DESCRIPTION OF THE TASK
Output the listing below, all of it, exactly as given.

========================================================================

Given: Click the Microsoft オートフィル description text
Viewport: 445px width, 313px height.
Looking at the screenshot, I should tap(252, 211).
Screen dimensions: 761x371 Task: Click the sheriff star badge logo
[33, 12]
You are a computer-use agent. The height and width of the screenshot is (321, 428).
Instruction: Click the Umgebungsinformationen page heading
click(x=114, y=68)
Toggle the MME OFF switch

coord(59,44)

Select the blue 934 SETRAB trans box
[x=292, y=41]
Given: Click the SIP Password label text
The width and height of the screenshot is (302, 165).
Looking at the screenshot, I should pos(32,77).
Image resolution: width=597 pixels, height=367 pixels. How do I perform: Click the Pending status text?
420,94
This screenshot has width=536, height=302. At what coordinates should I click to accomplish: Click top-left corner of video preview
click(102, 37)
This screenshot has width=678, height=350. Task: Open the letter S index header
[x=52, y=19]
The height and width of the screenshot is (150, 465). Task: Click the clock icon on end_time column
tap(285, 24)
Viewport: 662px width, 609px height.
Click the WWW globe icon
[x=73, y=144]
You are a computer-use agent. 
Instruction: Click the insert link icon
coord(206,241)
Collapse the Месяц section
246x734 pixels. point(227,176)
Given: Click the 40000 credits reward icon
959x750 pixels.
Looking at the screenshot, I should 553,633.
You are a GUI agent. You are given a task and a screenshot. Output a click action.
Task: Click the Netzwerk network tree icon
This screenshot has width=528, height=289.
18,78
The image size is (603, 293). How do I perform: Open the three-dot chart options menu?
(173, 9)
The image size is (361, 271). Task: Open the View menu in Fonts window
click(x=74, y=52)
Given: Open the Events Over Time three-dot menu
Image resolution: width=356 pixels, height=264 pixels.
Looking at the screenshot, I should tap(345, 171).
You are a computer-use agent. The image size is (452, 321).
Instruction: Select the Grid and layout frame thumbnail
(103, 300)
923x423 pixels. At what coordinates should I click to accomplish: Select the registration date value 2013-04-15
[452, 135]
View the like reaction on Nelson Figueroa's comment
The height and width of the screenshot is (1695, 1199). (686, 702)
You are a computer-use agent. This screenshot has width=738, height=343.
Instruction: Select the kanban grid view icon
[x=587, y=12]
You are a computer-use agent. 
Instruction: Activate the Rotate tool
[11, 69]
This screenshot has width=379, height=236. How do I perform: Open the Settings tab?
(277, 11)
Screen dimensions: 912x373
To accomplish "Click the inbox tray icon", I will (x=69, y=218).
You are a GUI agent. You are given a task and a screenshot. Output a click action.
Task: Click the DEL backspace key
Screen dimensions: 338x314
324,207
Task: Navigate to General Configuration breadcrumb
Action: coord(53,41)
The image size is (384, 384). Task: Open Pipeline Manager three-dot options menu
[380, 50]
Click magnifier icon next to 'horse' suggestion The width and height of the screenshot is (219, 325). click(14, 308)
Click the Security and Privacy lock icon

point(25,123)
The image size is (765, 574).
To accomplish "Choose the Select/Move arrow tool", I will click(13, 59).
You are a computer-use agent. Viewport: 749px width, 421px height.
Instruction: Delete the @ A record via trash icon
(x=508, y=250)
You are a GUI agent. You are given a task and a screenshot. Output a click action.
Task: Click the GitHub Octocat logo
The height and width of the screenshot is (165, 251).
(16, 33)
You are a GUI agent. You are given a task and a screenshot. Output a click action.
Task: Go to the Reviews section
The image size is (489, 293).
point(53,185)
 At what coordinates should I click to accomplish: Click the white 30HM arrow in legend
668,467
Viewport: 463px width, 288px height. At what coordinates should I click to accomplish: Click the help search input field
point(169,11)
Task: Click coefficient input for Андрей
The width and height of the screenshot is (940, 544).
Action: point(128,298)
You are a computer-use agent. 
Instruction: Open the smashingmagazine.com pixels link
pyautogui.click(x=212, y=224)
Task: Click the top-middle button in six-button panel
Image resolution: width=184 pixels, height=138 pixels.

========================================================================

COMPLETED TASK
Given: Click the Microsoft オートフィル description text
Viewport: 445px width, 313px height.
Looking at the screenshot, I should tap(252, 211).
Screen dimensions: 761x371 Task: Click the sheriff star badge logo
[33, 12]
You are a computer-use agent. The height and width of the screenshot is (321, 428).
Instruction: Click the Umgebungsinformationen page heading
click(x=114, y=68)
Toggle the MME OFF switch

coord(59,44)

Select the blue 934 SETRAB trans box
[x=292, y=41]
Given: Click the SIP Password label text
The width and height of the screenshot is (302, 165).
Looking at the screenshot, I should pos(32,77).
Image resolution: width=597 pixels, height=367 pixels. How do I perform: Click the Pending status text?
420,94
This screenshot has width=536, height=302. At what coordinates should I click to accomplish: Click top-left corner of video preview
click(102, 37)
This screenshot has width=678, height=350. Task: Open the letter S index header
[x=52, y=19]
The height and width of the screenshot is (150, 465). Task: Click the clock icon on end_time column
tap(285, 24)
Viewport: 662px width, 609px height.
Click the WWW globe icon
[x=73, y=144]
You are a computer-use agent. 
Instruction: Click the insert link icon
coord(206,241)
Collapse the Месяц section
246x734 pixels. point(227,176)
Given: Click the 40000 credits reward icon
959x750 pixels.
Looking at the screenshot, I should 553,633.
You are a GUI agent. You are given a task and a screenshot. Output a click action.
Task: Click the Netzwerk network tree icon
This screenshot has width=528, height=289.
18,78
The image size is (603, 293). How do I perform: Open the three-dot chart options menu?
(173, 9)
The image size is (361, 271). Task: Open the View menu in Fonts window
click(x=74, y=52)
Given: Open the Events Over Time three-dot menu
Image resolution: width=356 pixels, height=264 pixels.
Looking at the screenshot, I should tap(345, 171).
You are a computer-use agent. The image size is (452, 321).
Instruction: Select the Grid and layout frame thumbnail
(103, 300)
923x423 pixels. At what coordinates should I click to accomplish: Select the registration date value 2013-04-15
[452, 135]
View the like reaction on Nelson Figueroa's comment
The height and width of the screenshot is (1695, 1199). (686, 702)
You are a computer-use agent. This screenshot has width=738, height=343.
Instruction: Select the kanban grid view icon
[x=587, y=12]
You are a computer-use agent. 
Instruction: Activate the Rotate tool
[11, 69]
This screenshot has width=379, height=236. How do I perform: Open the Settings tab?
(277, 11)
Screen dimensions: 912x373
To accomplish "Click the inbox tray icon", I will (x=69, y=218).
You are a GUI agent. You are given a task and a screenshot. Output a click action.
Task: Click the DEL backspace key
Screen dimensions: 338x314
324,207
Task: Navigate to General Configuration breadcrumb
Action: coord(53,41)
The image size is (384, 384). Task: Open Pipeline Manager three-dot options menu
[380, 50]
Click magnifier icon next to 'horse' suggestion The width and height of the screenshot is (219, 325). click(14, 308)
Click the Security and Privacy lock icon

point(25,123)
The image size is (765, 574).
To accomplish "Choose the Select/Move arrow tool", I will click(13, 59).
You are a computer-use agent. Viewport: 749px width, 421px height.
Instruction: Delete the @ A record via trash icon
(x=508, y=250)
You are a GUI agent. You are given a task and a screenshot. Output a click action.
Task: Click the GitHub Octocat logo
The height and width of the screenshot is (165, 251).
(16, 33)
You are a GUI agent. You are given a task and a screenshot. Output a click action.
Task: Go to the Reviews section
The image size is (489, 293).
point(53,185)
 At what coordinates should I click to accomplish: Click the white 30HM arrow in legend
668,467
Viewport: 463px width, 288px height. At what coordinates should I click to accomplish: Click the help search input field
point(169,11)
Task: Click coefficient input for Андрей
The width and height of the screenshot is (940, 544).
Action: point(128,298)
You are a computer-use agent. 
Instruction: Open the smashingmagazine.com pixels link
pyautogui.click(x=212, y=224)
Task: Click the top-middle button in six-button panel
Image resolution: width=184 pixels, height=138 pixels.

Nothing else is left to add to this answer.